Şişenin uzun yolculuğu yabancı bir ülkede son bulur. Şişeyi denizden alırlar ve onu evlerine getirirler. Şişe şimdi bir dolaptadır. Onlar kağıdı bir çok kez okurlar fakat hiç bir şey anlamazlar. Her zaman, bir yabancı geldiğinde, kağıdı çıkarırlar ve onu tekrar okurlar. fakat hiç kimse kağıttaki dili bilmez. Şişe orada 20 yıl boyunca kalır. Ve ev sahibi evi yenilemek istediği zaman, şişeyi dolaptan çıkarıp onu iyice yıkamaya karar verir. Onu temizledikten sonra, içine mısır tohumları koyarlar. Ve onu ay ve güneş ışığından çok uzağa koyarlar. Ancak şişe bu yeri terk eder ve kendi ülkesine gider.

There, the people who get it, draw out the cork, empty it and put it in a cellar. The bottle lies in the cellar for years. Then some people come and take all the bottles out of the room. They put it in a lovely garden. There are some special lamps and lanterns in the garden. The bottle stands at the side walk. From that point it sees a couple walking through the path. It starts to think about the young man and his bride. The bottle passes the day with its memories. And at the end of the day, they bring the bottle to the wine merchant's market. There, they fill it with wine again. Then an aeronaut buys it and takes it into his balloon.

Orada, O'nu alan kişi, mantarı çeker, onu boşaltır ve bir kilere koyar. Şişe yıllar boyu kilerde yatar. Sonra bazı insanlar gelirler ve tüm şişeleri odanın dışına çıkarırlar. Onu güzel bir bahçeye koyarlar. Bahçede bir kaç özel lamba ve fener vardır. Şişe kaldırımda durur. Tam o noktadan, yolda yürüyen bir çift görür. Genç adamı ve sevgilisini düşünmeye başlar. Şişe gününü hatıralarıyla geçirir. Ve günün sonunda, şişeyi şarap tüccarının dükkanına getirirler. Orada, O'nu yine şarapla doldururlar. Sonra bir balon pilotu onu satın alır ve balonunun içine koyar.

In a crowded place, full of spectators the balloon starts to fly. In the balloon there are the bottle and a small rabbit. After a few minutes, the aeronaut lets the rabbit down in a parachute. Thousand of people watch the show. The old maid watches, too. She stands in front of her house where there is the cage but there isn't the drinking fountain yet.

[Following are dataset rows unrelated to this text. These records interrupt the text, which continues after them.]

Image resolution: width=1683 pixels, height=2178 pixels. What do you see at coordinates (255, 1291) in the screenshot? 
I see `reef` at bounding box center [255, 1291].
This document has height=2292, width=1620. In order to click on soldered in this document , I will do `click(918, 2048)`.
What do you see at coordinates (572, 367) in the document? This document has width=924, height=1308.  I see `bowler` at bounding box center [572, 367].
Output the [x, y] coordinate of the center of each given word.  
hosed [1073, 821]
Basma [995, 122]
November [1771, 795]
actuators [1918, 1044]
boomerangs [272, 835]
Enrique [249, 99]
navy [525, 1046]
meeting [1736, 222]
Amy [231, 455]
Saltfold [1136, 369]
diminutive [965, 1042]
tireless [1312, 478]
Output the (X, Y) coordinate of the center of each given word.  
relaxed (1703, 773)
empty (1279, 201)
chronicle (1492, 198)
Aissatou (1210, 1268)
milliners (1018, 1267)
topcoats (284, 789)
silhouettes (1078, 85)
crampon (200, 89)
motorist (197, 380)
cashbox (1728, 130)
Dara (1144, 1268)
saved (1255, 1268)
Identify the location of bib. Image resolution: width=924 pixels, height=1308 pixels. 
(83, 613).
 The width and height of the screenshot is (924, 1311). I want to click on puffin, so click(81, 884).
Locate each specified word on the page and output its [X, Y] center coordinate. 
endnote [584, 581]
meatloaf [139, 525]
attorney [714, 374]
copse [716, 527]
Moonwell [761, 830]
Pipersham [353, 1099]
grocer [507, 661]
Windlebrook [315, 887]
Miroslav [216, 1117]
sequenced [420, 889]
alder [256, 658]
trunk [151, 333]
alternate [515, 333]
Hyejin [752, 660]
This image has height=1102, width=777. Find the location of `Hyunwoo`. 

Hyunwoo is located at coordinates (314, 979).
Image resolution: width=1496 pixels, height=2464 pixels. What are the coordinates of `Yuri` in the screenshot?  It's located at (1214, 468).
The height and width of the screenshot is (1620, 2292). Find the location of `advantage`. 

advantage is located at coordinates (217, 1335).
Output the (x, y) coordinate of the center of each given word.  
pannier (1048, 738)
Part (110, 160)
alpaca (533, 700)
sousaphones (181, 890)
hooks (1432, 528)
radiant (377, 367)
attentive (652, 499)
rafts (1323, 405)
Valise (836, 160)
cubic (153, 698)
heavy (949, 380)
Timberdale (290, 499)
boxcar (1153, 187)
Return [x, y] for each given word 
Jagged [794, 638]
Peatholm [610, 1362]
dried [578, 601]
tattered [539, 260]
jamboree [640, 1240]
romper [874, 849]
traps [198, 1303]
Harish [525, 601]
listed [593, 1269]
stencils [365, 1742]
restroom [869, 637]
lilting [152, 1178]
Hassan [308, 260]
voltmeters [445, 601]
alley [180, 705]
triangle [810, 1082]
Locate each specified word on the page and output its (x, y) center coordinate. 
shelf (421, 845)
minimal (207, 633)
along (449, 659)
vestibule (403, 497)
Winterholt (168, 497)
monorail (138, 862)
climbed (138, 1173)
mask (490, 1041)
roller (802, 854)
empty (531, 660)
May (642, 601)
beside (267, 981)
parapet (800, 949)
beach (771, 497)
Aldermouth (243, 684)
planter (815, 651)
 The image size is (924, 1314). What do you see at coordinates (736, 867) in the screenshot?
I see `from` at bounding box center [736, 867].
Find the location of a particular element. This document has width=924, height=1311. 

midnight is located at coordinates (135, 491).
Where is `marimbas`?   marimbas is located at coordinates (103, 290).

Seyircilerle dolu kalabalık bir yerde balon uçmaya başlar. Balonda şişe ve küçük bir tavşan vardır. Birkaç dakika sonra pilot, tavşanı bir paraşütle aşağı bırakır. Binlerce insan gösteriyi izlerler. Yaşlı hizmetçi de izler. Kadın, evinin önünde durur, evde kuş kafesi vardır ama henüz su çeşmesi yoktur.

And in the balloon the aeronaut drinks the bottle and throws it down. The old maid sees the bottle flying in the air. And remembers the old times, when her lover throws the bottle over her head to the forest.

Balondaki balon pilotu şişeyi içer ve onu aşağıya atar. Yaşlı hizmetçi şişenin havada uçtuğunu görür. Ve sevgilisinin başının üzerinden ormana şişe attığı eski zamanları hatırlar.


The bottle flies in the air and falls upon a roof. There, it breaks into pieces. There are many small pieces but only the neck of the bottle is whole.

Şişe havada uçar ve bir çatının üzerine düşer. Orada, parçalarına ayrılır. Bir sürü küçük parça vardır ancak sadece şişenin boyun kısmı sağlamdır.

A man living near there notices the bottle neck and says:

Oranın yakınında yaşayan bir adam şişenin boynunu fark eder ve derki:

- Oh! This can be a bird's drinking fountain.

- Oh! Bu bir kuşun su çeşmesi olabilir.